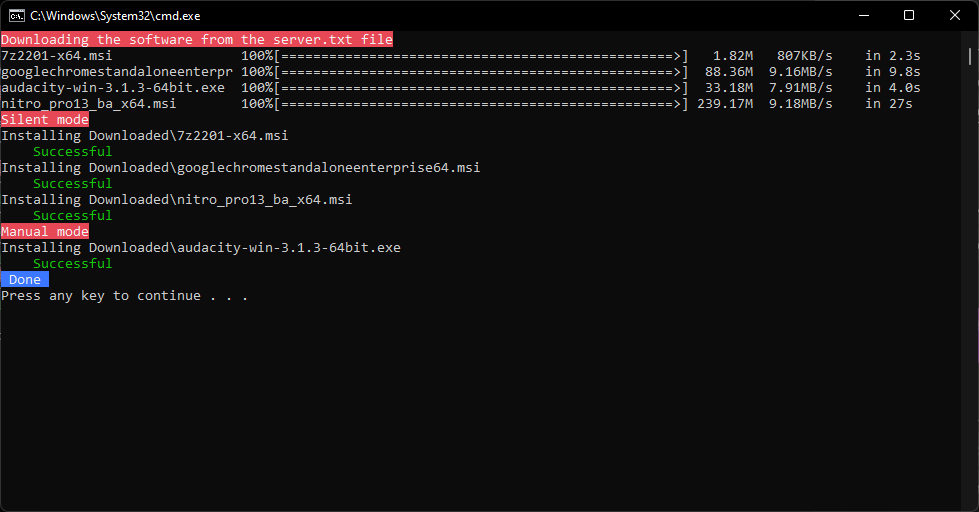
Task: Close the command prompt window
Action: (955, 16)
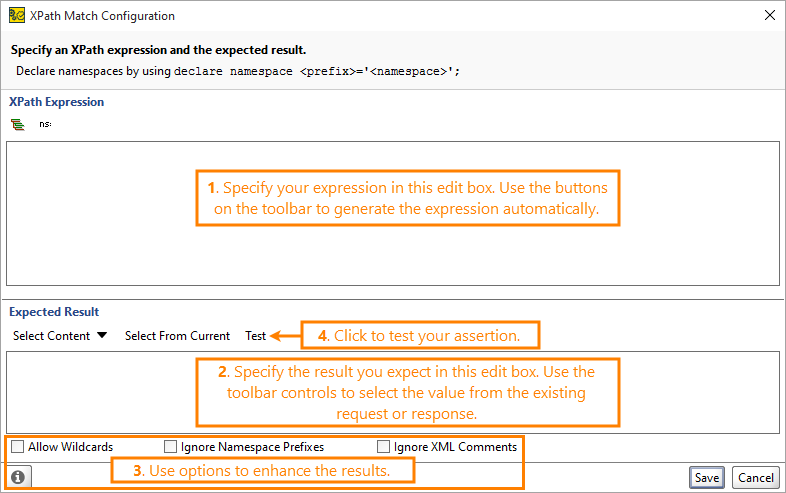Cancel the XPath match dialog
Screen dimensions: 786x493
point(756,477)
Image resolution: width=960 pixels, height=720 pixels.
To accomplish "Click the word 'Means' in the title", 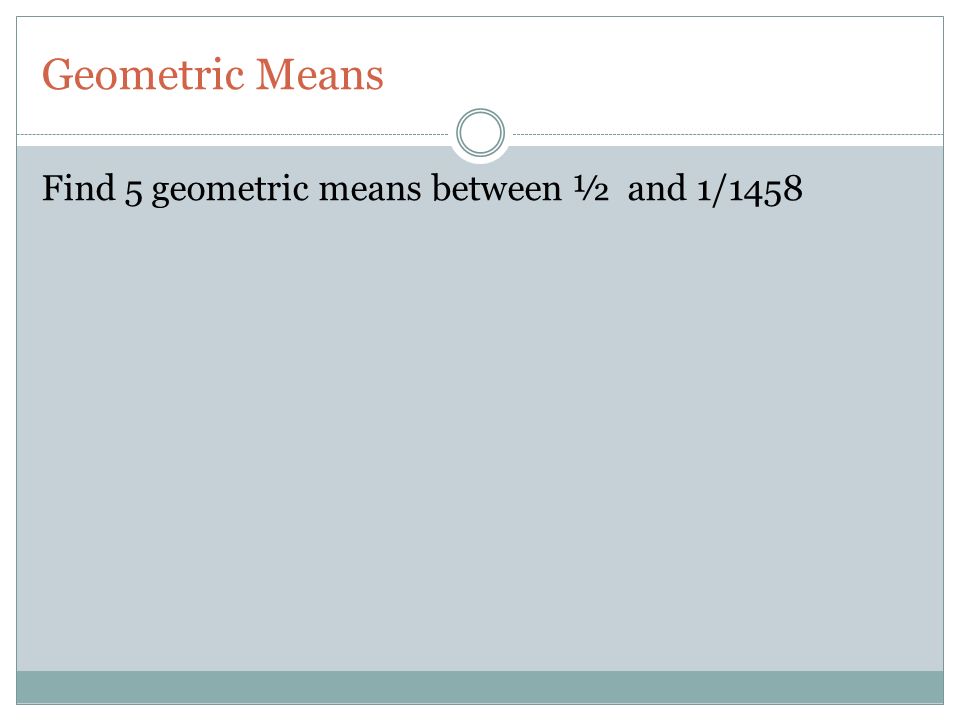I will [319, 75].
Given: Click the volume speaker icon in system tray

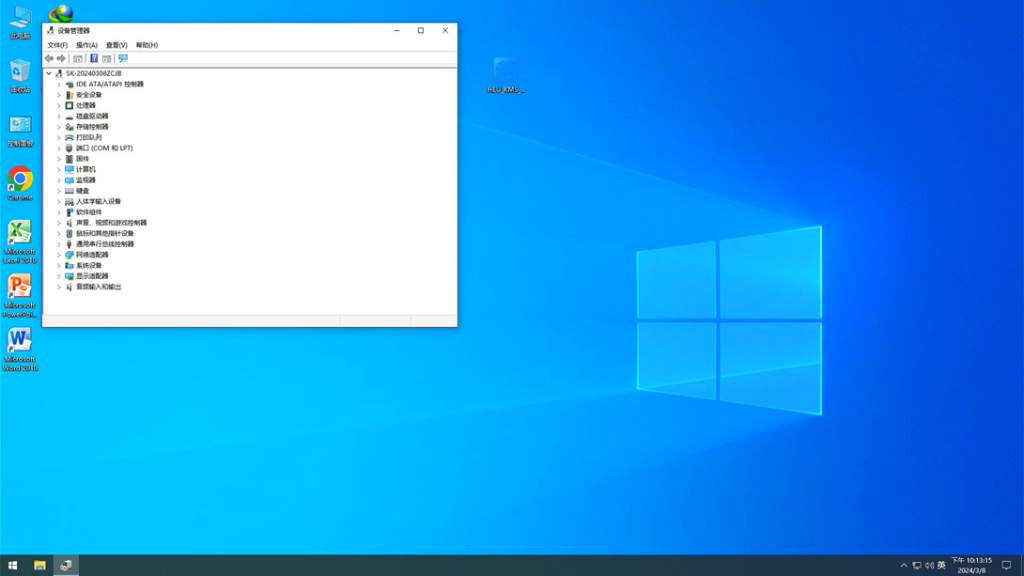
...
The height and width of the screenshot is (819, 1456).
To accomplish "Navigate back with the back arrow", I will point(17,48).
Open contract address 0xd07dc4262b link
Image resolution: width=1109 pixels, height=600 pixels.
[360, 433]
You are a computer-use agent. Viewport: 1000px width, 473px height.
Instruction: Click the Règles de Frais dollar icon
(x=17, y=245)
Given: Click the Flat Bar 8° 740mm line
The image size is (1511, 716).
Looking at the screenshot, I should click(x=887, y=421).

**PROBLEM TO SOLVE**
Pick out every line of the material that contains the word "width", and copy each one in full.

**EXPECTED OUTPUT**
Image resolution: width=960 pixels, height=720 pixels.
The height and width of the screenshot is (819, 1456).
Image resolution: width=1109 pixels, height=600 pixels.
You are a computer-use agent. Viewport: 1000px width, 473px height.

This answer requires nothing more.